I started frantically pulling every picture of Justin out of the closet. Hundreds of pictures lined my living room floor. All I could do was stare. I think shock is a gift from God so that you can take care of the business at hand. My husband made the phone calls. My friends started showing up. I asked for a pastor from a church that Justin and I had attended a few times. I contacted a funeral home. The wake was held the night before his memorial service. Words cannot describe the pain and agony of seeing your son in a casket. It is surreal.
The kids started showing up later. One by one they came. All dressed alike with the insignia “LF” for La Famiglia. You see they had formed their own family. I sat on the floor and held them. I comforted them. I reminded them that this was only the vehicle that Justin had traveled in here on Earth. His spirit was already gone.
My message at the services was for both the adults and the kids. I was only going to have this audience once. I talked about the fact that young adults have one foot in childhood and one in adulthood. They form their own family circles and have their own social norms. They feel that they can handle everything. They don’t need help. As adults, it is our responsibility to recognize when they are struggling and reach in. They also need to reach out. It’s okay to ask for help.

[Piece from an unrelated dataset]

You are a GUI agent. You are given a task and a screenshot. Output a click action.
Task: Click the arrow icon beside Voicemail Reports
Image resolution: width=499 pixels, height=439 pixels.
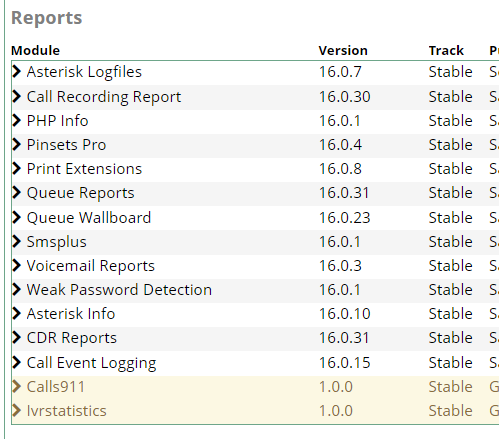[x=16, y=266]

I can’t recall the next few months very well. I know that I went back to work three and a half weeks later and found little meaning in my job. The months passed and the therapy continued. I would have to take days off just to grieve. I can’t say enough about the suggestion to buy a wiffle ball bat. My bed was a great target. I screamed, I cried and I made sounds that I didn’t know a human being could make. It was all a necessary part of my process. I took my grief head on. I tried to find meaning in my life. Then the questions came: Why did this happen? What could I have done? Is it my fault? Are my other kids going to die? Where did he go?
I researched the Internet for support. I found some outreach services, Survivors of Suicide, but I didn’t want to do that yet. Perhaps later. Along the way I found a pamphlet for an “Out of the Darkness” walk . The day of the walk I stood in a sea of people who had been impacted in some way by suicide. White beads represent parents who have lost children. I saw many white beads. I wasn’t alone.

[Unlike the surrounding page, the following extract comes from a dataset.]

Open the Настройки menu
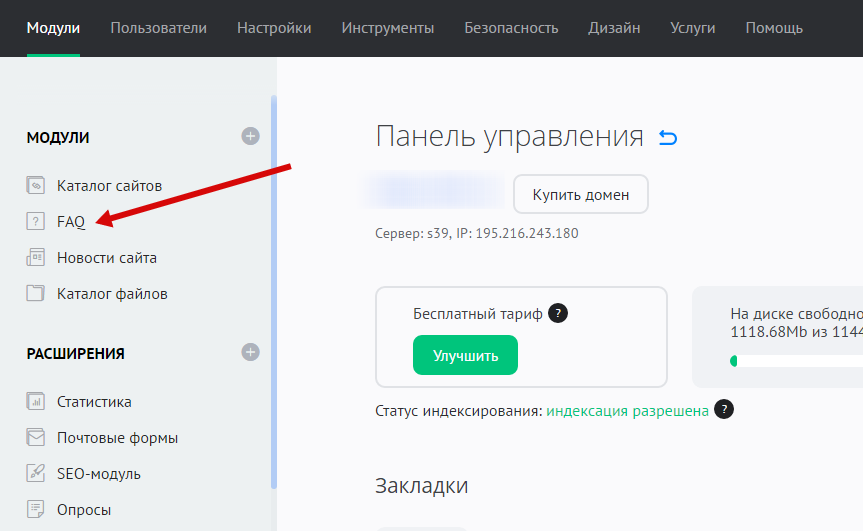 pyautogui.click(x=274, y=28)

These walks occur around the country. They are the main source of fundraising for the American Foundation for Suicide Prevention. After the walk I looked on the website to find a local chapter in my home state of Arizona. There wasn’t one. I read about their mission and goals and was convinced that we needed a chapter here. After all, Arizona ranks 8th in the nation for suicide completion.
I attended their national leadership conference in January 2009. It had been just over a year since my loss. I stood in a room full of survivors who were not victims but who decided to turn their tragedy into something meaningful. We weren’t the first to lose people to suicide and we won’t be the last but we can make a difference in our communities through suicide education and awareness.
I want to close my story with a message of hope. You will laugh again. I have. You will smile again. I have. The pain will lessen. It has. You will love again. I do. No matter what your story, you must go on. Because when it is time, you will need to reach out your hand and comfort the one behind you. Converting tragedy into purpose is not an easy task but it has given the memory of my son something more than just the way he died.